Mit der Kirche lesen

Das Evangelium setzt genau hier ein. «Was sollen wir also tun?» fragen die Leute. Sie fragen Johannes den Täufer, der genau wie Zefanja einen leidenschaftlichen Gott verkündet, der den Menschen nahe kommt, beängstigend nahe. Johannes wendet sich wie Zefanja an Menschen, die aufgrund ihres Besitzes oder ihrer Macht besondere Verantwortung tragen: Menschen, die mehr als das Lebensnotwendige besitzen, Zöllner, Soldaten. Seine Aufforderungen liegen auf der Linie aller alttestamentlichen Lesungstexte im Advent. Sie richten sich an Menschen, die über Macht verfügen – mit der Überzeugung, dass Unrecht verhindert und Gerechtigkeit gefördert wird, wenn Menschen ihr Machtpotential zügeln und zum Segen für andere einsetzen.
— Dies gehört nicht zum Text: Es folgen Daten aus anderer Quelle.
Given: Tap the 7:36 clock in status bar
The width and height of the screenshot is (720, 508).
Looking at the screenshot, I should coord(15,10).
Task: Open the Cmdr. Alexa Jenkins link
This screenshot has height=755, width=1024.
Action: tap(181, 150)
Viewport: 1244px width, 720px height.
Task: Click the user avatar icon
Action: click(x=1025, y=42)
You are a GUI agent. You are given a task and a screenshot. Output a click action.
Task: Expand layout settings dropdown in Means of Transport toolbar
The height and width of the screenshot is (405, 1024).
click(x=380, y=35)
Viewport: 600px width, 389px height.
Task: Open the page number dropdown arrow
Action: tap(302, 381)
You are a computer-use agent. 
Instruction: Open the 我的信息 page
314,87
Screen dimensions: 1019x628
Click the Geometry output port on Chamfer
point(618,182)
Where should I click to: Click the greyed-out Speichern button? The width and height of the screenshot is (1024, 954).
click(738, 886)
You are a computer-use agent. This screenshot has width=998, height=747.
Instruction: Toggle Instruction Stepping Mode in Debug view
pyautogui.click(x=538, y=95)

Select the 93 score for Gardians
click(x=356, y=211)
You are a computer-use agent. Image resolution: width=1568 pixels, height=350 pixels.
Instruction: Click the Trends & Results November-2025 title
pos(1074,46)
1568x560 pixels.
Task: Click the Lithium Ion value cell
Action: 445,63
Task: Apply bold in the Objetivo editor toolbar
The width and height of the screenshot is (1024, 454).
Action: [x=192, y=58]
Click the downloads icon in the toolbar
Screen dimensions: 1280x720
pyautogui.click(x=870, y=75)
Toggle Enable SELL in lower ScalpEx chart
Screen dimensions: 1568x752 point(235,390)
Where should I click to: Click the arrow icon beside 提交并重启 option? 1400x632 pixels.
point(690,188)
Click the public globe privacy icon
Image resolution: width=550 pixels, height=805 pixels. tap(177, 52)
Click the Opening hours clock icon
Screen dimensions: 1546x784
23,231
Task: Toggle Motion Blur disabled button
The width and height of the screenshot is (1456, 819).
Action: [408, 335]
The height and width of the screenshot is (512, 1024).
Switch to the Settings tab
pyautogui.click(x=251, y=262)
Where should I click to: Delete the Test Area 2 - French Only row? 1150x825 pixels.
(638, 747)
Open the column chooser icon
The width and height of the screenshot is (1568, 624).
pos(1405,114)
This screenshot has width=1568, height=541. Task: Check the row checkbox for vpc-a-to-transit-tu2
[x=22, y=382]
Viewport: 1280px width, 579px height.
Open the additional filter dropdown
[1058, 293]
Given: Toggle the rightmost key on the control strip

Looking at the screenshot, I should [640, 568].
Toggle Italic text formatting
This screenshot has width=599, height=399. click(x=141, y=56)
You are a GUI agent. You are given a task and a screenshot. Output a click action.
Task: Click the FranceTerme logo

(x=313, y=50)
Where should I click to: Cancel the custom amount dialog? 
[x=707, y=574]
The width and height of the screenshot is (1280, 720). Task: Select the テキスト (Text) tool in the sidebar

So kommen Nächsten- und Gottesliebe zusammen, denn im Verhalten gegenüber den Nächsten – und besonders gegenüber den Schwachen – zeigt sich Gott bei den Menschen, ist Gott mitten unter uns.
In den Anweisungen des Johannes wird aber auch ein Blick auf die christlichen Gemeinden möglich, in denen das Lukasevangelium entsteht. Sie sind in der Realität des römischen Reiches angekommen. Zu ihnen gehören jetzt auch Wohlhabende und Soldaten. «Was also sollen wir tun in der Nachfolge Jesu?» lautet ihre Frage. Im Lukasevangelium finden sich dazu verschiedene Positionen im Streit miteinander. Auch das Evangelium ist ganz und gar nicht frei von Brüchen. An unserer Stelle wird Begrenzung im Interesse der Armen und Machtlosen gefordert. Damit sind aber nicht alle Fragen beantwortet: Ist das dann schon die messianische Zeit? Das Reich Gottes? Entsprechen wir so dem leidenschaftlichen Gott in unserer Mitte? Heiliger Geist und Feuer verweisen die Menschen damals und uns heute auf mehr. Wenn Gott mitten unter uns ist, ist uns mehr versprochen, ist alles möglich, ein nicht endender Festtag der Gerechtigkeit und grenzenloses Jubeln.

Peter Zürn

Tochter Jerusalem
In der Umwelt Israels wurden Städte oftmals als Frauen stilisiert und je nach Situation gelobt, beklagt oder beschimpft. Die Städte gehörten Stadtgottheiten. Der religiöse Kult versorgte die Gottheit und bewirkte so Segen. Die Verbindung Gottes mit Jerusalem/Zion wird in vielen biblischen Texten ausgedrückt (Ps 46; Ps 48; Jes 4; Jer 14; Hos 11, Joel 2; Sach 2). Die Zerstörung einer Stadt, die Deportation der Bewohnerinnen und Bewohner galt als Fluch Gottes. Auch das bezeugt die Bibel (Lev 26,33; Dtn 28,52), Eine solche Stadt ist von Gott verlassen, sie wird zur Ruine (Zef 2,7.13f.). In der Stadt für Recht und Gerechtigkeit zu sorgen, ist Aufgabe des Königs. In Israel – vor allem nach dem Ende des Königtums im Exil – wird die Sorge für Recht und Gerechtigkeit immer stärker als Sache jedes Einzelnen, jeder Gerechten betrachtet, die oder der in den Augen Gottes, des einzigen Königs, Gnade finden will. (vgl. Thomas Staubli: Gott unsere Gerechtigkeit. Begleiter zu den Sonntagslesungen aus dem Ersten Testament – Lesejahr C. Luzern 2000)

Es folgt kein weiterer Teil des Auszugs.